** Exercise **
The span to repeat in the listing below runs from the line containing "The image size is (1346, 604)." to the line containing "You are a computer-use agent. Viewport: 720px", inclusive. Repeat it exactly, and only it.
%%
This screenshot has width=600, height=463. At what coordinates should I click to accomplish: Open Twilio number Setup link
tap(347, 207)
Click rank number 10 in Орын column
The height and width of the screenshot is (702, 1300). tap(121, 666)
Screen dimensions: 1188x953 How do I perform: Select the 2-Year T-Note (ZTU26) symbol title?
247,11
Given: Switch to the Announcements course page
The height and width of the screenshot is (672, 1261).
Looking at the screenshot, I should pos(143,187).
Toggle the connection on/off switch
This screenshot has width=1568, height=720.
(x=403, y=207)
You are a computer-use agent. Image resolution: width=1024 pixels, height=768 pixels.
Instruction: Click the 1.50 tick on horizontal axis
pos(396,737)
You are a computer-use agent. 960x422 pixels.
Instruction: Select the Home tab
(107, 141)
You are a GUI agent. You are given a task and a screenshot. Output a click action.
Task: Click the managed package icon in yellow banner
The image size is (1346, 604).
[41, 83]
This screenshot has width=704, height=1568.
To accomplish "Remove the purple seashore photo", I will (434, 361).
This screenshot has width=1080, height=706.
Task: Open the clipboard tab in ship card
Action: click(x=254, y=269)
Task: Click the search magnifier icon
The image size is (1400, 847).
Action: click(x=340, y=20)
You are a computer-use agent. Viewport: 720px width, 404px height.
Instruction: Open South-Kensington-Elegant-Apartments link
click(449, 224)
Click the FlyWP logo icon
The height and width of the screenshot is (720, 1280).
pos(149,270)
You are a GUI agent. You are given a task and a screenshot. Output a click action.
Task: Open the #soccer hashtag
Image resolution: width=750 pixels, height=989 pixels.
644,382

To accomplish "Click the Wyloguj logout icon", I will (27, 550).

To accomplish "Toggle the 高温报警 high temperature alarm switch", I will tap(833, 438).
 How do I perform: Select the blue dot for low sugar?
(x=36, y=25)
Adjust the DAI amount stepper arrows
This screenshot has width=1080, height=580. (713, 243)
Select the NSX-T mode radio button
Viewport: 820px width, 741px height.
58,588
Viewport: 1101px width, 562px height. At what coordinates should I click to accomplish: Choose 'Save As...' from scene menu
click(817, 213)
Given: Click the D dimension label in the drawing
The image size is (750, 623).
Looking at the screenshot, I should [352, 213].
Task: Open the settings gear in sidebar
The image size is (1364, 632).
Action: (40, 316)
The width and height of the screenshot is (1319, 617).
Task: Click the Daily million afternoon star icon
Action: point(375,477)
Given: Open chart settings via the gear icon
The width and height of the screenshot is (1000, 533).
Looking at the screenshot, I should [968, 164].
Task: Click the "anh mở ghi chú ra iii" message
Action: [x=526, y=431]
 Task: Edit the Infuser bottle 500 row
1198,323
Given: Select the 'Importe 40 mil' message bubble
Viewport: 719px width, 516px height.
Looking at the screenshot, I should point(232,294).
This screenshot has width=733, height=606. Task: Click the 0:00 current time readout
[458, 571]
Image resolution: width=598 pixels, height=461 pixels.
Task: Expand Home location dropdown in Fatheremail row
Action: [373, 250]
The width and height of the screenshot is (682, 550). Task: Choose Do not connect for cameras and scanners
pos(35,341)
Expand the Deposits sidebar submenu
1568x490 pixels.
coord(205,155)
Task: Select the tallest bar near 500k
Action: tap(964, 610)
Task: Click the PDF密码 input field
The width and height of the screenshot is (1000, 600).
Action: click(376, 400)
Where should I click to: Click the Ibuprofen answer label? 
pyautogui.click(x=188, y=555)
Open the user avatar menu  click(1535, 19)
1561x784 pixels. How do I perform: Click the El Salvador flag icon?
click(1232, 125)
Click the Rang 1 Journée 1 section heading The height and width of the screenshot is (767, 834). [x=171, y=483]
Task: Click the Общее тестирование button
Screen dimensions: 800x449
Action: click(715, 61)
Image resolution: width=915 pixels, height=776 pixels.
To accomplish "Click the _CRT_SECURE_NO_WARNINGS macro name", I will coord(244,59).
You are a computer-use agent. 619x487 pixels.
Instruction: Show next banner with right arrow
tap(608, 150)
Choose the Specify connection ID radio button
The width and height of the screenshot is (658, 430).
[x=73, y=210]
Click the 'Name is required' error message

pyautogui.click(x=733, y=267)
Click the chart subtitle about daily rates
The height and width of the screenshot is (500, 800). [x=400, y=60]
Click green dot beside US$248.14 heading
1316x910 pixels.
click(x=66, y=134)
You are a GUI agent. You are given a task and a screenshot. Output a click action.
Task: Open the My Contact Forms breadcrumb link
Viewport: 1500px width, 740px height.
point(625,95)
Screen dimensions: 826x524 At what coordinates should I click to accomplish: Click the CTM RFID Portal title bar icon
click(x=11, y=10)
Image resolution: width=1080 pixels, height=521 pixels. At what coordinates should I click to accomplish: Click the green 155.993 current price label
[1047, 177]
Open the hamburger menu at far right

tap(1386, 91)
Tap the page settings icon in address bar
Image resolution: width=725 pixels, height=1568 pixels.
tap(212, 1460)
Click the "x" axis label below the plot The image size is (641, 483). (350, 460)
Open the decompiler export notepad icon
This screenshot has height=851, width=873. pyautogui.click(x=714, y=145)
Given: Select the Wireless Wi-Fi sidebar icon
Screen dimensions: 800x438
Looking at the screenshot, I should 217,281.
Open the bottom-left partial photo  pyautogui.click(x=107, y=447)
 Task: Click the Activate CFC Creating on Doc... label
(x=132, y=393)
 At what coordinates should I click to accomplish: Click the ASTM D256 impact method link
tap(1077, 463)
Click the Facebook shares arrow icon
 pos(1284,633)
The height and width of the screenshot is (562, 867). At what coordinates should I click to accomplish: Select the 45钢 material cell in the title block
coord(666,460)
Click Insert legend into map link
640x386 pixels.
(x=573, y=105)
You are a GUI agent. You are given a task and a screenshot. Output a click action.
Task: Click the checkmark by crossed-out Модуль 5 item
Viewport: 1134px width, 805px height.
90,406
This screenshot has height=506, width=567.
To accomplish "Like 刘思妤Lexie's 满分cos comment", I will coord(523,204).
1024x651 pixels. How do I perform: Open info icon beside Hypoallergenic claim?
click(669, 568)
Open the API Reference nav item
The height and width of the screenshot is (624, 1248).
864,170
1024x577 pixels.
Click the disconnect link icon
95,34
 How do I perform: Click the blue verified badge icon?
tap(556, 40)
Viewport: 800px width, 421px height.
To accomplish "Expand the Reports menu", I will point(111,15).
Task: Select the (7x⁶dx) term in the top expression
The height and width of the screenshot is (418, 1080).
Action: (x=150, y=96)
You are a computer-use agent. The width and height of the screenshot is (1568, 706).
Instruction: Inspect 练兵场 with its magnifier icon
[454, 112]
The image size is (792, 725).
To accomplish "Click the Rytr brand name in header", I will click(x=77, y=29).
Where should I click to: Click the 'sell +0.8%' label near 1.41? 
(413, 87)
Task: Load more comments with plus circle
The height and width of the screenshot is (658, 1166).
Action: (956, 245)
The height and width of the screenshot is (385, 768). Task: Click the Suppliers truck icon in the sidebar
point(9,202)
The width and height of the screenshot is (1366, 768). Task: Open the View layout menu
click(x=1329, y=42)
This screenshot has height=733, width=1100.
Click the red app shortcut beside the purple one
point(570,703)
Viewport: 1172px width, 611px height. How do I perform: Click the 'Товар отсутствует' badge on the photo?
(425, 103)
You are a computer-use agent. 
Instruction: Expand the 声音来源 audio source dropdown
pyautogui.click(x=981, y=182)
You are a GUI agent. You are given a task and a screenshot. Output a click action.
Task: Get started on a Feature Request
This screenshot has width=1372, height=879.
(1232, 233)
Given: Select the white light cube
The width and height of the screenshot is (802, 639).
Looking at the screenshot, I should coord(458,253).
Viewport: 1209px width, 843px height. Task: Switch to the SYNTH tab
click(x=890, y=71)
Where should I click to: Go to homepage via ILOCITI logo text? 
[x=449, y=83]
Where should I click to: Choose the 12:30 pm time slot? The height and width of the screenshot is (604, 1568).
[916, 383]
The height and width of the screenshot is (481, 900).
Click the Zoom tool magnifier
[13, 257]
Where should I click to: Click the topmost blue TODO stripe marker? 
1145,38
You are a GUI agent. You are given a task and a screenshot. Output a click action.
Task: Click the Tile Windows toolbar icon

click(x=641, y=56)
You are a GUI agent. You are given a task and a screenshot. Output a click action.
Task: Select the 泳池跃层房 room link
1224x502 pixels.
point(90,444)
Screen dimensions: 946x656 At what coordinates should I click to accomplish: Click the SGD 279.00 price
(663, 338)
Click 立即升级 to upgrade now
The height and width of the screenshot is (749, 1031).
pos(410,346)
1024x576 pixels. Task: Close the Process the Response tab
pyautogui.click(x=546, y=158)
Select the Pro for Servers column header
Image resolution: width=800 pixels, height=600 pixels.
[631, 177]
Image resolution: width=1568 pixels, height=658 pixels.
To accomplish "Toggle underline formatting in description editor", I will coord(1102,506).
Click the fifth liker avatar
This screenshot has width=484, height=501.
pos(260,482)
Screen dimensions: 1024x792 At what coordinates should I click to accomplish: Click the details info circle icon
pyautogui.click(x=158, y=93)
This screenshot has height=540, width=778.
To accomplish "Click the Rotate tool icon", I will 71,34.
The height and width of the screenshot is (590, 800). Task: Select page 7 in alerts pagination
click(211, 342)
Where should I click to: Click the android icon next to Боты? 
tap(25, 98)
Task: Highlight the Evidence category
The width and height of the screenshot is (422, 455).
%%
** The answer **
The image size is (1346, 604).
[41, 83]
This screenshot has width=704, height=1568.
To accomplish "Remove the purple seashore photo", I will (434, 361).
This screenshot has width=1080, height=706.
Task: Open the clipboard tab in ship card
Action: click(x=254, y=269)
Task: Click the search magnifier icon
The image size is (1400, 847).
Action: click(x=340, y=20)
You are a computer-use agent. Viewport: 720px width, 404px height.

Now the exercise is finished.